China steps up efforts to poach Nobelists, but will it pay off?

Beijing follows Shenzhen and other cities in seeking to attract laureates, but experts question whether initiative will have trickle-down effect on basic science

March 4, 2021
An Asian woman poses for a picture at the entrance of the Alfred Nobel Museum in Stockholm, Sweden, 2019.
Source: Getty

China is ramping up its efforts to poach Nobel laureates from universities around the world to establish laboratories in the country, but questions have been asked whether the flagship initiative will have a trickle-down effect that boosts basic scientific research.

After several cities across China embraced the idea, it received a major boost when Beijing – the capital – said it would start recruiting laureates to run laboratories and innovation centres. The scheme is a key plank of the city’s next five-year plan, which was passed on 27 February, and it might encourage other provinces to follow suit.

Beijing may be hoping to emulate the success of the south-eastern city of Shenzhen, which since 2016 has built 11 Nobel laureate labs in partnership with universities and companies, including the Grubbs Institute, named after the chemist Robert Grubbs and hosted by the Southern University of Science and Technology (SUSTech), and the Warshel Institute for Computational Biology named after the biochemist Arieh Warshel and hosted by the Chinese University of Hong Kong.

Shenzhen offered initial funding of 100 million yuan (£11 million) to each lab on a renewable fixed-term agreement of five years with the laureate, who was supposed to work there for “no less than 30 days per year”.

Ka Ho Mok, vice-president and professor of comparative policy at Lingnan University Hong Kong, saw the Nobel initiative as being “part of China’s broader strategy in enhancing its global competitiveness through research and the rise of science, along with other efforts including bringing back top Chinese graduates who have worked in major universities globally”.

Simon Marginson, professor of higher education at the University of Oxford, agreed. “China uses foreign engagement not to borrow ideas from elsewhere but to build its own capacity in basic science,” he said.

“China’s basic science is now very strong in the physical sciences and is improving in biological and biomedical sciences, but there is always the hope – in every country – that more can be achieved at the highest level.”

Another key motivation behind the plan is likely to be the Academic Ranking of World Universities, known as the Shanghai ranking and created by Shanghai Jiao Tong University. One of its metrics is the number of highly-cited researchers on an institution’s staff.

Among the most prominent examples of the laureate labs is the Shenzhen Geim Graphene Center, founded in 2017 at Tsinghua Shenzhen International Graduate School and named after Sir Andre Geim, who shared the 2010 physics Nobel for his work on graphene. The lab has more than 200 researchers, including master’s and PhD students.

Cheng Hui-Ming, the centre’s executive director, told Times Higher Education that it had built a research programme, published papers in leading international journals, and assisted three technology start-ups.

“Our young faculty members particularly benefit from Professor Geim’s supervision. The annual forum we organise also helps to enhance active international academic cooperation,” Professor Cheng said.

Professor Cheng added that Sir Andre had been working closely with the centre, with “a couple of visits per year before the pandemic, frequent email exchanges and discussions via Zoom”.

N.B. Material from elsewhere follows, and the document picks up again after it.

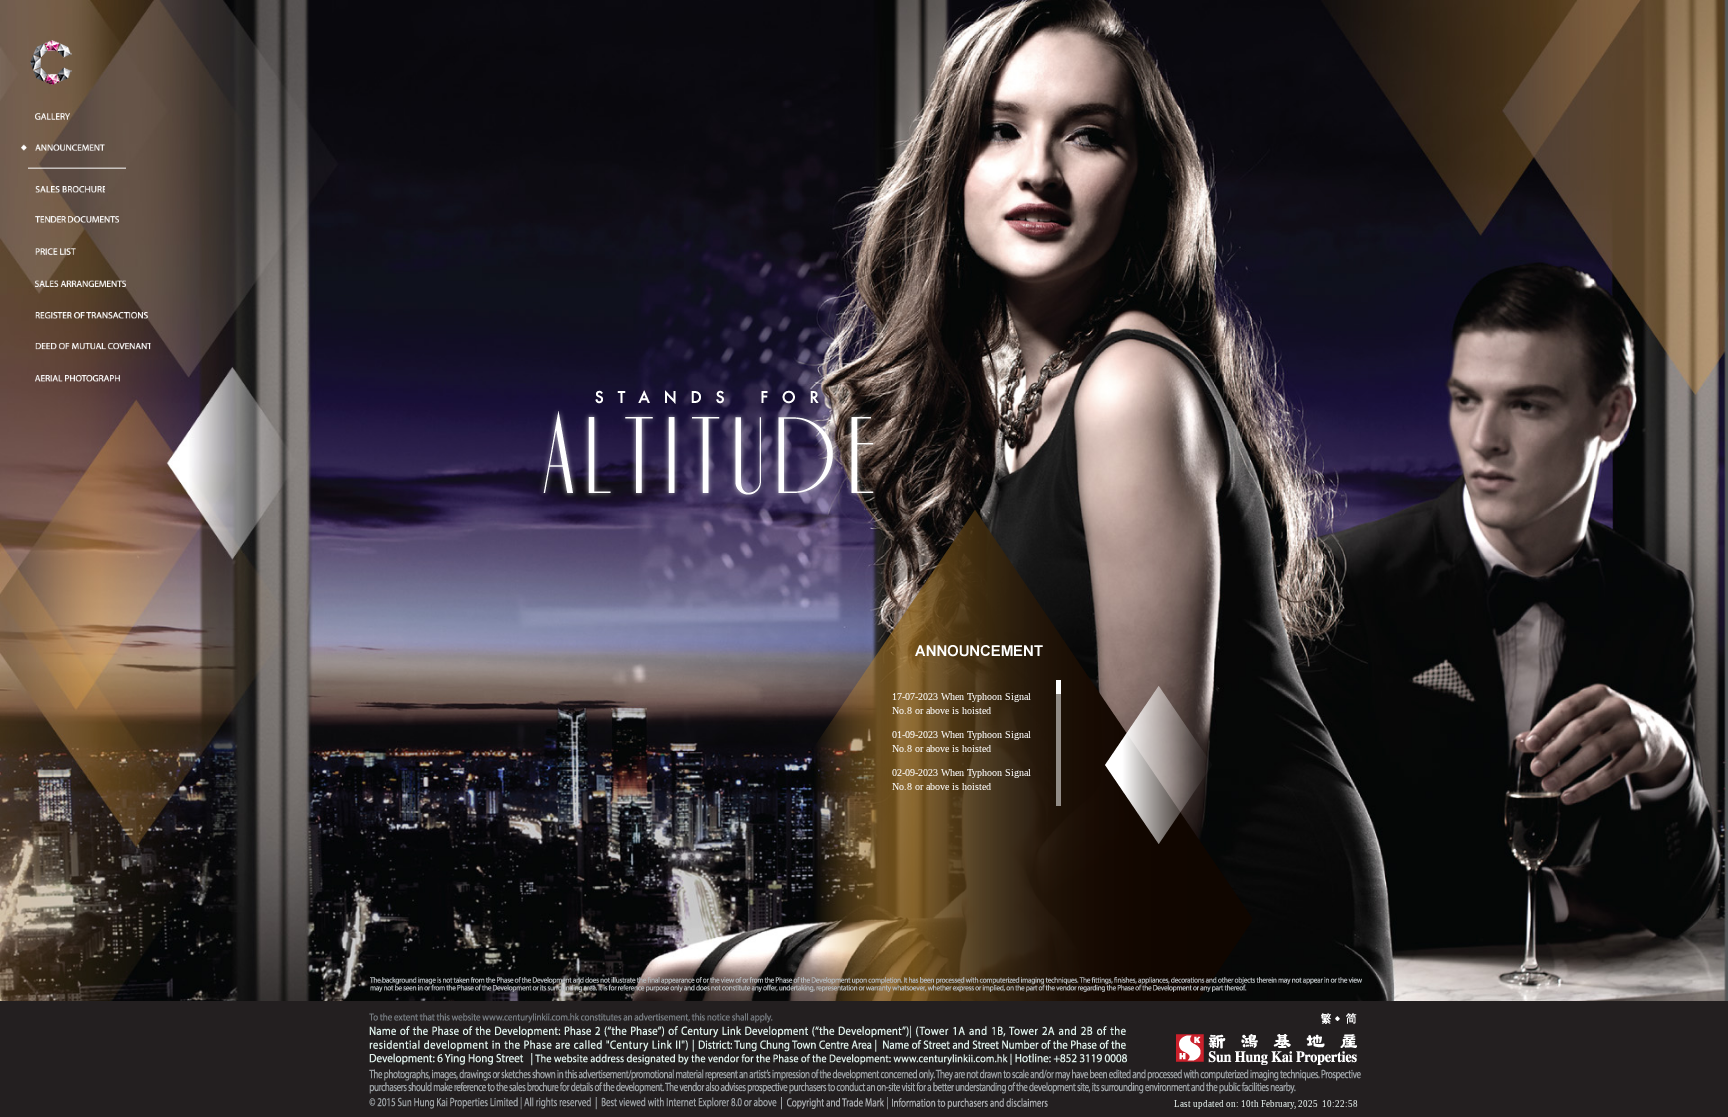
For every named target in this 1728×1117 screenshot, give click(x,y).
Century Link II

However, some experts had mixed opinions about the laureate lab scheme’s potential impact overall.

“It can succeed, or it can dramatically fail,” said David Sanders, an associate professor in Purdue University’s department of biological sciences. “The measurement depends on its goals. Connections – to journal editors, prize awarders, conference organisers – are extremely important for career advancement and reputation.

“The ‘star system’ can benefit those with an affiliation with the star, but does not have any real benefits for the research endeavour as a whole. It appears likely that the ‘pursuit of prestige’ element is dominant in the Chinese initiative.”

Wider debates within academic science question whether the Nobels reflect scientific excellence fairly and highlight that a laureate’s best work is often several decades behind them by the time they are honoured.

David Pendlebury, senior citation analyst at Clarivate Analytics, who has extensively researched the Nobels, suggested that the initiative was designed to “achieve status, visibility and to inspire the Chinese research community”.

“The goal of creating world-class research labs with direction of leading scientists does not necessarily require Nobel laureates as leaders,” Dr Pendlebury said.

“Whether these individual projects will make a difference is impossible to forecast – it depends on a conjunction of events, including local conditions and infrastructures, how much the Nobel laureates really engage, how long for, and whether the right people are there in China for them to work with.”

Oxford’s Professor Marginson agreed. “The effects can only be long term and can only be judged in the long term,” he said.